■ **Task inputs**
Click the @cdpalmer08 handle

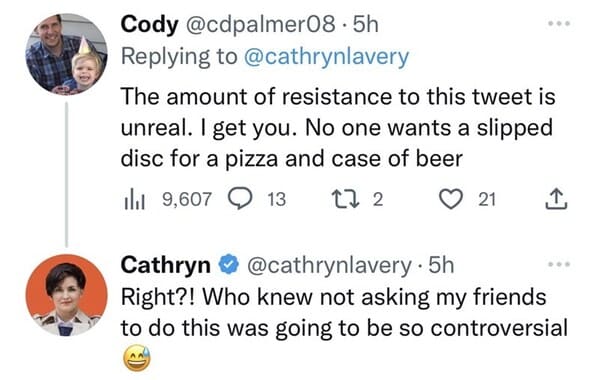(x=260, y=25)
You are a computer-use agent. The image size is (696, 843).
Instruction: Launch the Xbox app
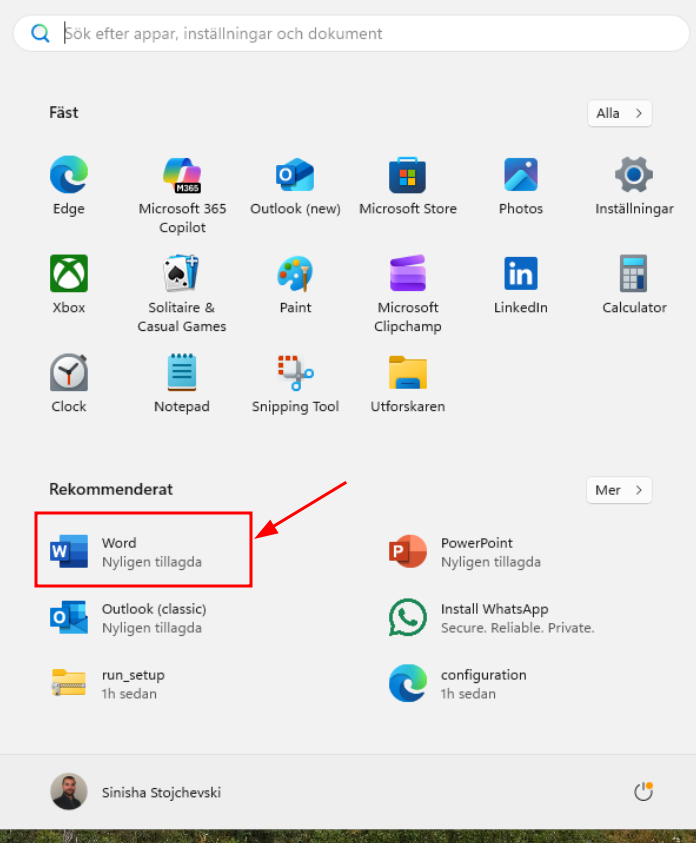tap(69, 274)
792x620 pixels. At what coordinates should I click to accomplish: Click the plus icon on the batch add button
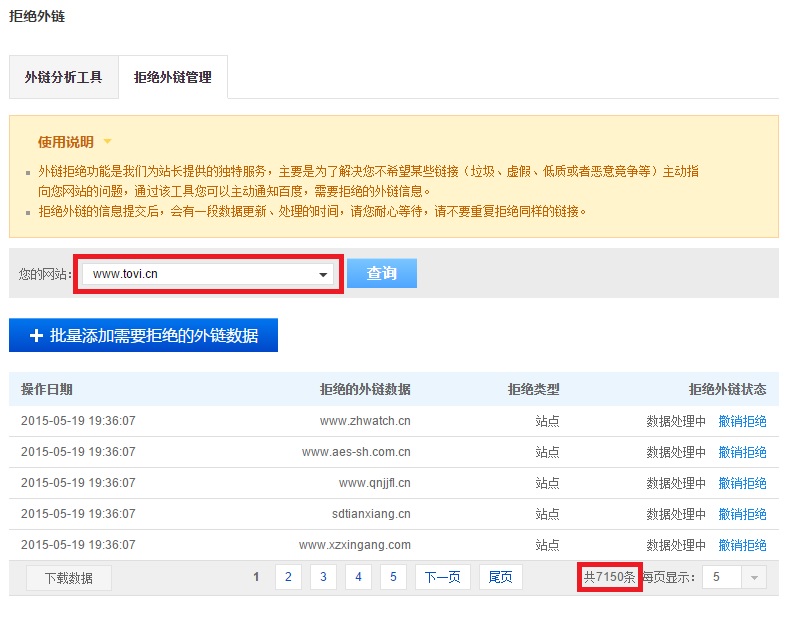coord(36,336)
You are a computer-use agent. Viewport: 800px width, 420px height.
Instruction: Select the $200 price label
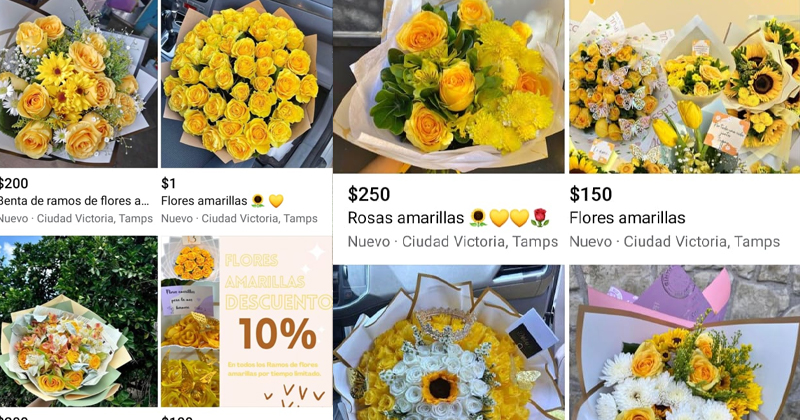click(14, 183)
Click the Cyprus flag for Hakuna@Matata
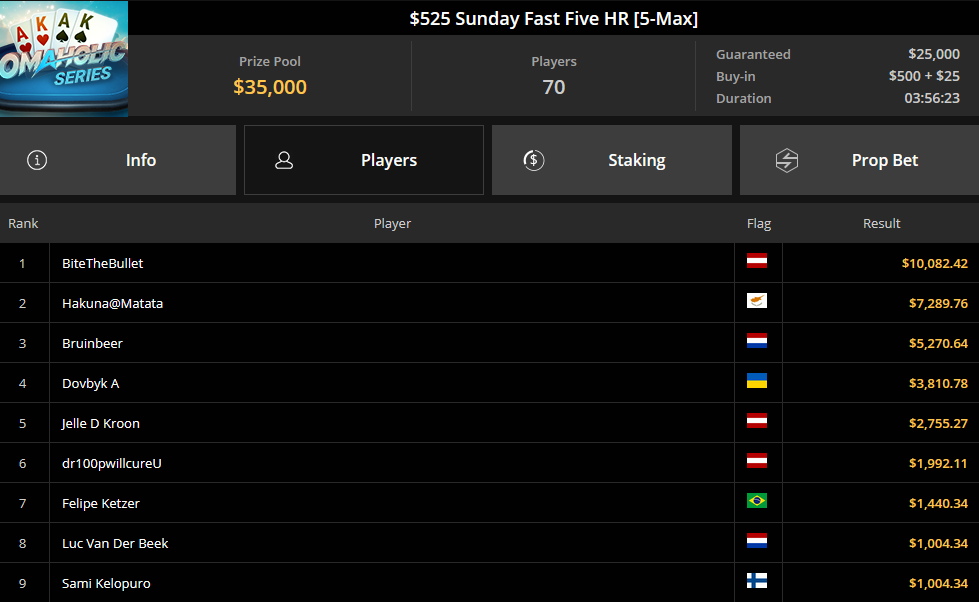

■ **To do**
Leave out the pictures and copy the rest of the material above exactly.

■ **Completed exercise**
Click the @cdpalmer08 handle

(x=260, y=25)
You are a computer-use agent. The image size is (696, 843).
Instruction: Launch the Xbox app
tap(69, 274)
792x620 pixels. At what coordinates should I click to accomplish: Click the plus icon on the batch add button
coord(36,336)
You are a computer-use agent. Viewport: 800px width, 420px height.
Instruction: Select the $200 price label
click(14, 183)
Click the Cyprus flag for Hakuna@Matata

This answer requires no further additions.